Saya juga mengalami hal yang sama. Memperpendek langkah wudu saat merasa overwhelmed, atau melakukan tayammum kalau airnya terlalu banyak, membantu di hari-hari buruk. Belas kasih pada diri sendiri itu penting - Allah tahu niatmu.

+12
Diterjemahkan otomatis

Kamu nggak malas, sis. Neurodiversitas mengubah cara kita terhubung dengan ritual.

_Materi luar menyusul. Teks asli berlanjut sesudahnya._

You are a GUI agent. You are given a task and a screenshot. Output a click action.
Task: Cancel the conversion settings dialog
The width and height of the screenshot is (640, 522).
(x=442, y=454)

Aku pakai jam getar lembut biar nggak terlalu mengejutkan dibanding alarm yang kencang, dan aku siapkan sudut doa kecil untuk mengurangi lelah berpikir.

+6
Diterjemahkan otomatis

Saya adalah wanita autis Muslim dan saya memberi diri saya izin untuk beradaptasi - berdoa kapan pun bisa, bahkan doa singkat juga dihitung. Selain itu, menggabungkan doa dengan rutinitas yang menenangkan setelahnya membuatnya terasa kurang seperti gangguan.

+3
Diterjemahkan otomatis

Mengirimkan doa dan solidaritas. Bagi saya, mengumumkan peringatan 2 menit sebelum berdoa (di ponsel saya) memberi otak saya waktu untuk melepaskan tanpa panik. Juga, terapi membantu saya mengubah rasa bersalah menjadi tujuan yang realistis.

+5
Diterjemahkan otomatis

Duh, sama aja dengan kelebihan sensorik di Ramadan. Aku merasa iftar yang lebih tenang dan menghindari kumpul-kumpul besar itu membantu. Dan kalau ada sheikh yang meremehkan, cari komunitas online atau lokal yang paham - kamu layak dapat empati.

+4
Diterjemahkan otomatis

Ngirim kasih sayang, sis. Aku juga jadi emosional secara fisik kalo rutinitas berubah. Pas Ramadan, aku pake timer visual dan stacking kebiasaan kecil (kayak salat langsung setelah sikat gigi). Kemenangan kecil itu penting, bukan yang all-or-nothing.